Stored data:
####################

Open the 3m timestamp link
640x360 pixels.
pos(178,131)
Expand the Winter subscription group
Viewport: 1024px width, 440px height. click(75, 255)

####################

▸ Work request
Print exactly the lines from the one containing "640x360 pixels." through the last line of the records above, both included.

▸ Answer section
640x360 pixels.
pos(178,131)
Expand the Winter subscription group
Viewport: 1024px width, 440px height. click(75, 255)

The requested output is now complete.